AINA Data Engine Room handoff · 2026-06-13 · branch ali/ain-506-p0-gate-2026-06-12

JD-Aware Repair And Live Embedding Checkpoint

A clean-before-embed repair slice that fixed glued JD responsibility text and embedded one newly eligible Gemini vector.

The Single Idea

This checkpoint repairs part of the JD-aware role-context evidence layer before embedding, then embeds exactly one newly eligible JD-aware semantic chunk with Gemini Embedding 2 through the paid Vertex ADC path. Rows that had real job-description text but failed snippet extraction because of glued headings like ResponsibilitiesApply are now parsed deterministically; rows with no JD/job context remain blocked.

01 · Repair

What Changed

The JD-aware responsibility extractor now handles common job-posting formatting defects: punctuation without following spaces, glued responsibility headings, and section headings such as Typical Tasks, Daily Tasks, What You Will Do, and Key Accountabilities.

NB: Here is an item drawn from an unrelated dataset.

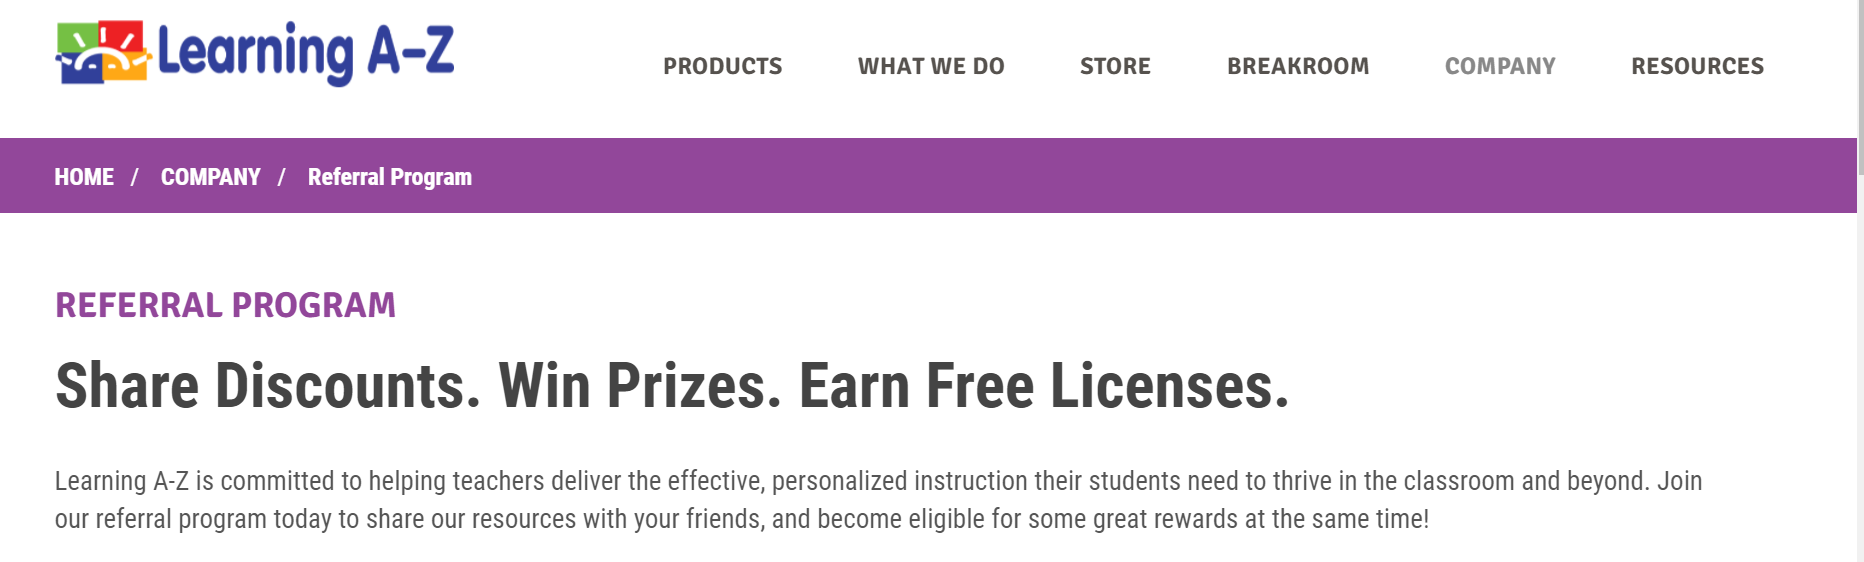Click the Learning A-Z wordmark text
The height and width of the screenshot is (562, 1864).
pyautogui.click(x=306, y=53)
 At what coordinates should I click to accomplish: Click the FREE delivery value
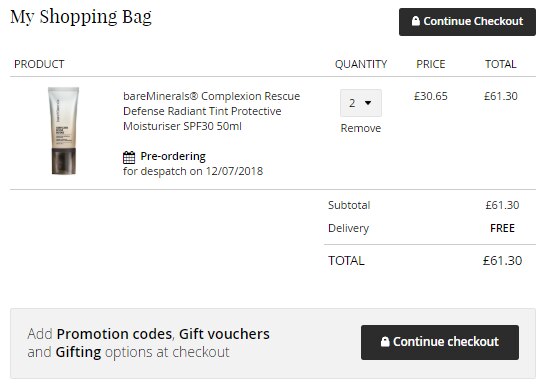tap(502, 228)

This is deterministic cleanup, not LLM repair. It does not mutate raw LinkedIn/job rows, does not embed raw JD dumps, and does not loosen safety gates.
02 · Counts

Data Movement

MeasureBeforeAfter
Rows with JD summaries954962
Rows with responsibility snippets954962
Evidence-layer repair_first rows168
Evidence-layer blocked rows3434
JD-aware clean corpus chunks288289
JD-aware vectors288289
Total Gemini vectors65066507
Stale vectors00
03 · Gemini

Live Embedding Proof

Candidate1 JD-aware chunk
Temporary Sales Associate Tommy Hilfiger
Modelgemini-embedding-2
768 dimensions
paid Vertex ADC path
Result1 embedded
0 failed
cosine gap 0.196032
uv run aina-data-engine --root /srv/aina/aina-data-engine-room gemini-embedding-run --source-family jd_aware_role_context --max-new 1 --selection-mode progressive --allow-live-gemini --confirm-paid-api --timeout-seconds 120 --max-retries 2
04 · Authority

Authority Sync

AIN-510 caught a temporary authority mismatch after the live vector: the vector existed before the global authoritative chunk table had been refreshed. The fix was to refresh the full production semantic corpus with raw market rows still excluded, then rerun reconciliation and downstream receipts.

Final MeasureCount
Base chunks294672
Repaired overlay chunks27844
Combined chunks322516
Vector rows6507
Matched vectors6507
Stale vectors0
05 · Proof

Verification

Focused tests, ruff, semantic QA, chunk/vector reconciliation, AIN-506, AIN-510, production runtime readiness, source-authority registry v2, runtime contracts, source-authority start-here, and full validation all pass. AIN-510 is promotion_ready, while public runtime, real-user data, external writes, and production telemetry remain disabled.

06 · Remaining

What Remains

The full production goal is not complete. Next, inspect the remaining 8 JD-aware repair-first rows, preserve the 34 blocked rows unless source refs can be found, use the 50 JD-aware fixtures to harden AI Fluency maps, and continue embeddings only by source family after semantic QA and eligibility gates.

Where To Start Next

Start with the remaining 8 JD-aware repair-first rows; graduate only rows with clean compressed JD context, and keep everything else out until source authority improves.